Directions for this task: Pull out, word for word, the part of the items below that opens with the line containing "507x286 pixels. Task: Open" and runs through the end of the items. Leave the pictures out.

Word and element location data
=====
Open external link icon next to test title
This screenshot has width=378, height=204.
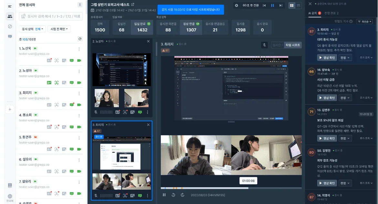pos(132,5)
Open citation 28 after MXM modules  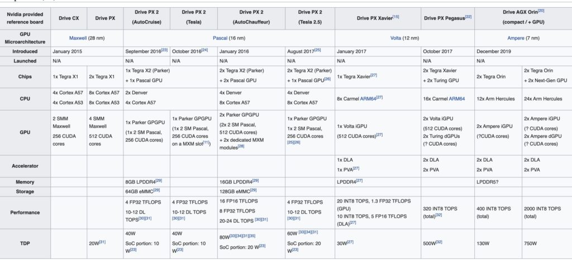coord(241,146)
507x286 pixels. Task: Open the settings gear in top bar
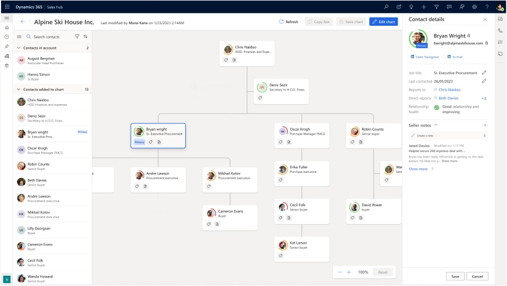click(x=474, y=7)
=====
Problem solution:
507x286 pixels. Task: Open the settings gear in top bar
click(x=474, y=7)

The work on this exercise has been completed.